In centuries past, and in less scientifically minded cultures, it made sense that demons, witches, or other un-Christian manifestations would be what plagued people’s nightmares. (Wikipedia has a long list of possible cultural interpretations of the sleep paralysis experience.) But in some parts of the world these days, aliens are a more relevant aspect of society, and so it makes sense that something akin to the standard little-green-man abduction scenario would be envisaged. But with no lasting evidence of any such intrusion, and with the known facts about some people’s experiences of REM atonia while coming out of REM sleep, the “extraordinarily vivid dream” explanation is far more likely until any new evidence comes along to depose it.

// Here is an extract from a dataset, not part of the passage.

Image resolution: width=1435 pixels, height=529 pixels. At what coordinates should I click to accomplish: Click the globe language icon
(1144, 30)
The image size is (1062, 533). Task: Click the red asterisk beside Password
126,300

If your personal experience has been enough to convince you of something genuinely strange, then can you really discount all the strange-sounding reports from people who claim to have gone through something similar? Was there really a cat with a melting face in Chris French’s student’s room that night? Are there also really regular succubus attacks in Iceland, ghosts in Taiwan and Mexico, hags who prophesy doom if you say the Lord’s Prayer backwards in Newfoundland and Labrador, and the demon Mora stealing people’s speech in Greece and Cyprus? If any of these ideas can be explained away as dreaming, imagination, or a misinterpretation of some other phenomenon, then why not yours?
It’s also worth noting that hallucinations accompanying sleep paralysis aren’t always paranormal in nature. Sometimes it just seems like some regular human intruder in your home, or something ambiguous like the sound of footsteps or shadows moving across the wall – often still accompanied by the paralysis, so still pretty scary. These also leave no indication of having been caused by any external phenomena once you fully awake. So, either aliens are visiting some people’s houses in the night, and abducting burglars from others, at very precise and opportune moments… or it’s something like a dream, produced by the endlessly creative human brain.

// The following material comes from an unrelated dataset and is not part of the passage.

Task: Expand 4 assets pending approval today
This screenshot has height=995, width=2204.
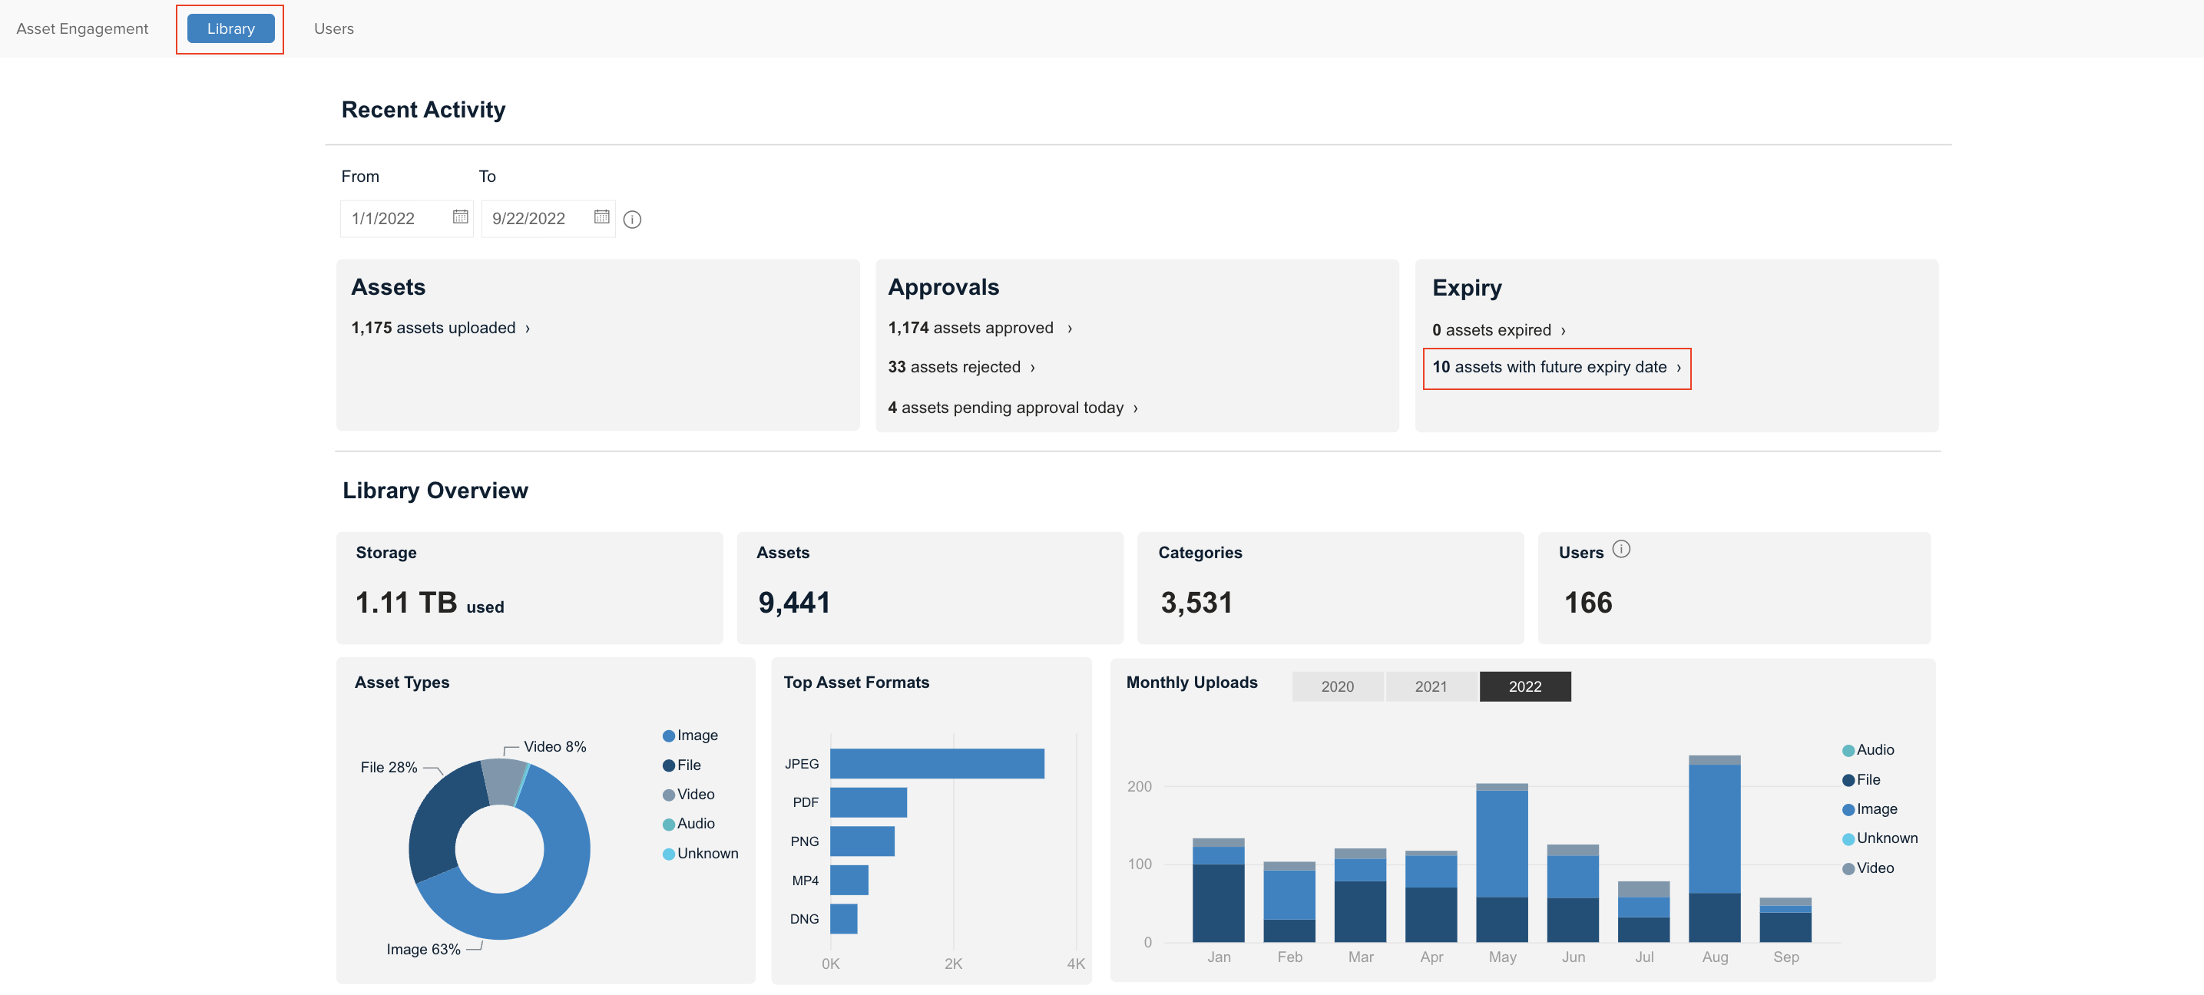Action: point(1013,408)
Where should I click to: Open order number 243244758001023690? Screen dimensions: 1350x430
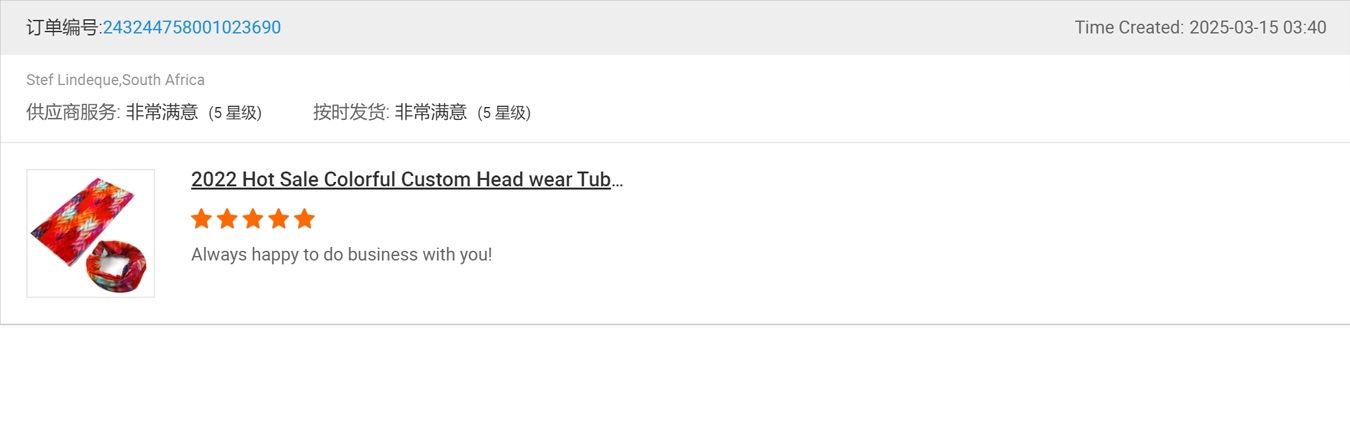tap(191, 28)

By all reports, sleep paralysis can be a fairly traumatic experience for someone who doesn’t know what’s going on or what to think of it, and the number of people it affects is far from negligible. If you’ve been through anything like this yourself, it might be worth finding other people with similar stories, or organisations set up for exactly this purpose, to try and find some ideas for what might help deal with it. There are some links at the Skeptic’s Dictionary, and easily found across the internet.